La formación de un gobierno sucesor del Talibán ha sido también tema en recientes reuniones de una delegación del ex rey en Islamabad con grupos de la oposición afgana. El ministro de Relaciones Exteriores de los EEUU, Colin Powell, viajó hace pocos días a Pakistán y a la India para tratar la composición de un gobierno interno en Kabul. Observadores y expertos consideran que las partes, incluso la Alianza del Norte y los talibán moderados, aceptaron, si bien sin mucha gana, la vuelta del viejo ex rey Mohammad Zahir, como premisa para un futuro gobierno. Teóricamente predomina el criterio de que el nuevo gobierno debe ser de base amplia, en el cual participen todos los grupos étnicos de este país, donde abundan las más variadas tribus.

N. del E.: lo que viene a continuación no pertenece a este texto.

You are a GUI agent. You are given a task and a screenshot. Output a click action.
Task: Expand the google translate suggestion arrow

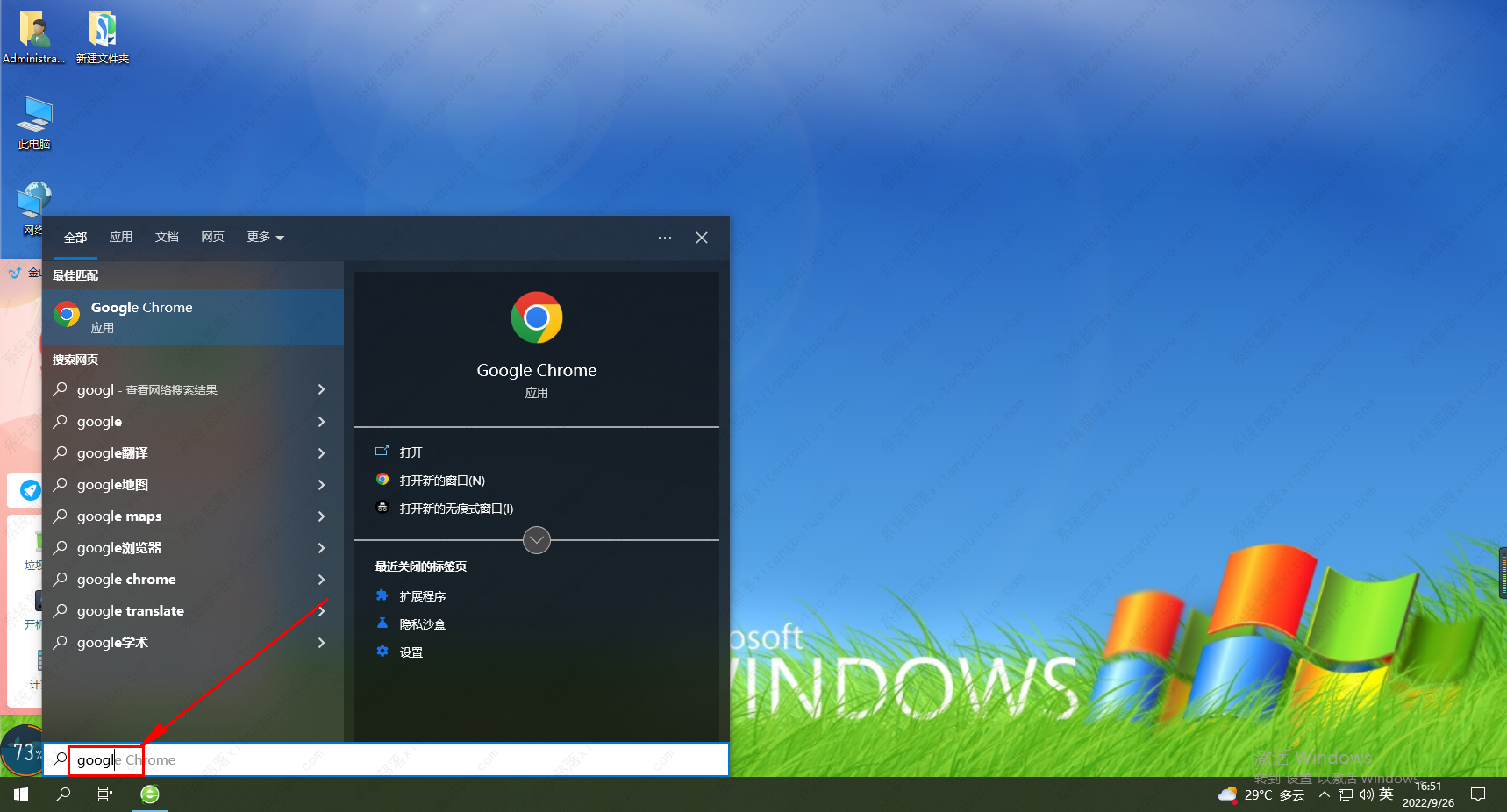321,611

Hasta la fecha, nunca hubo en Afganistán un gobierno de estas características, y expertos dudan que se logre un régimen donde estén representadas tantas fuerzas diferentes. También Lakhdar Brahimi, encargado especial de las Naciones Unidas para Afganistán, recomendó no resolver apresuradamente sobre un futuro gobierno en Kabul. No se excluye la formación de un gobierno con estructuras federales y con cierta autonomía o una administración temporaria de las Naciones Unidas. Así lo afirman incluso vastos sectores de la oposición. A primera vista puede sorprender esta posición, pero obedece al hecho de que los bombardeos empujan a la población afgana indefensa a los brazos de los talibán, que disponen de armas y estructura militar. El temor de la venganza contra la población anunciada por la Alianza del Norte, que cuenta con el apoyo de los norteamericanos y lógicamente refuerza la resistencia a los agresores.

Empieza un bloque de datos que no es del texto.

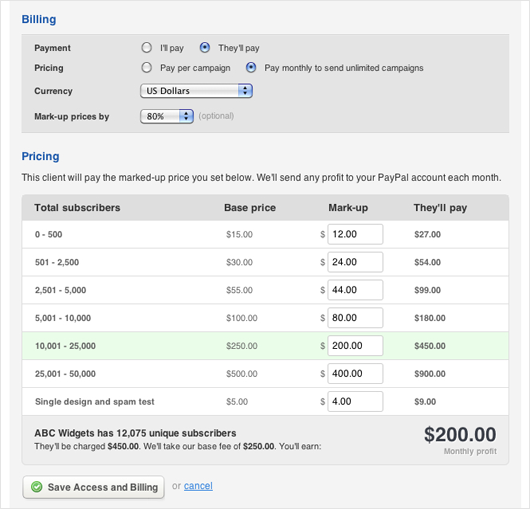The image size is (530, 509).
Task: Click the currency dropdown arrow stepper
Action: 245,91
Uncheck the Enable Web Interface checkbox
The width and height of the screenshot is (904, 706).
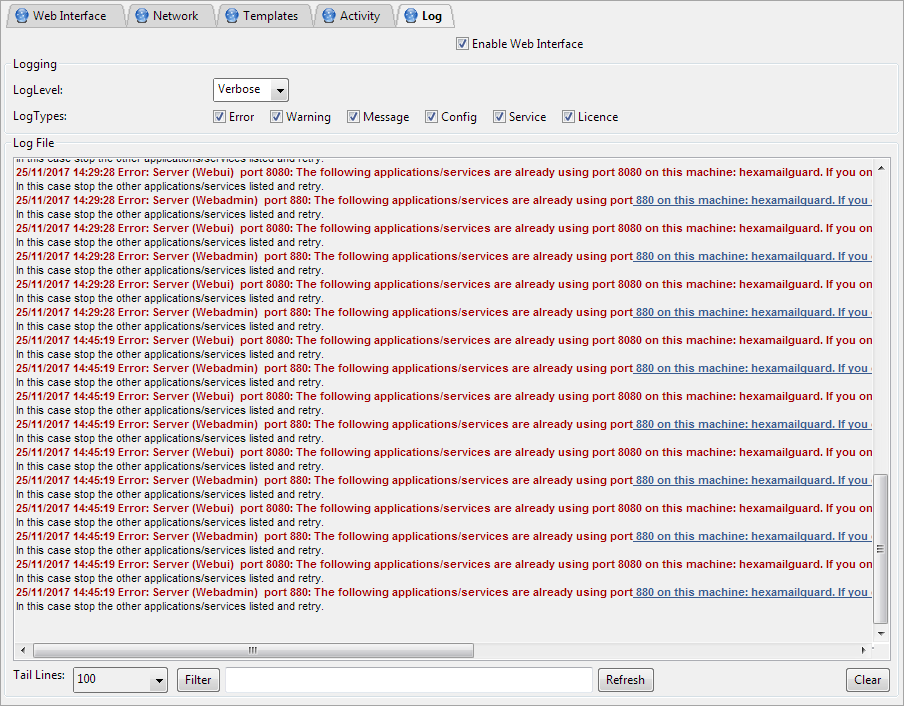point(462,44)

Por otro lado, aún están muy presentes los horrores y el terror vividos bajo el dominio de los mujaidines, que duraron hasta 1996 y que hoy forman en filas de la Alianza.

Detrás de la Alianza del Norte y de los talibán hay un gran comercio con los recursos afganos, caso de diamantes, petróleo y amapola, materia prima para las drogas, afirmó William S. Reno, profesor y politólogo de la Universidad de Oxford. Señaló que el comercio con materias primas y recursos del subsuelo se convierte rápidamente en elemento de una economía bélica. Especialmente el comercio legal o de contrabando, de diamantes, oro y el negocio de drogas fomenta luchas por el poder. Todo eso sucede a gran escala en Afganistán, afirmó le Billion y son la fuente financiera de las compras de armamento. Por otro lado, los enormes ingresos de Saud-Arabia procedentes del petróleo, son gastados en parte para apoyar a grupos islámicos extremistas en el exterior. La Alianza del Norte, enemigos islámicos de los talibán, recoge sus finanzas no sólo del comercio de drogas, sino mediante el comercio de esmeraldas y otras piedras preciosas.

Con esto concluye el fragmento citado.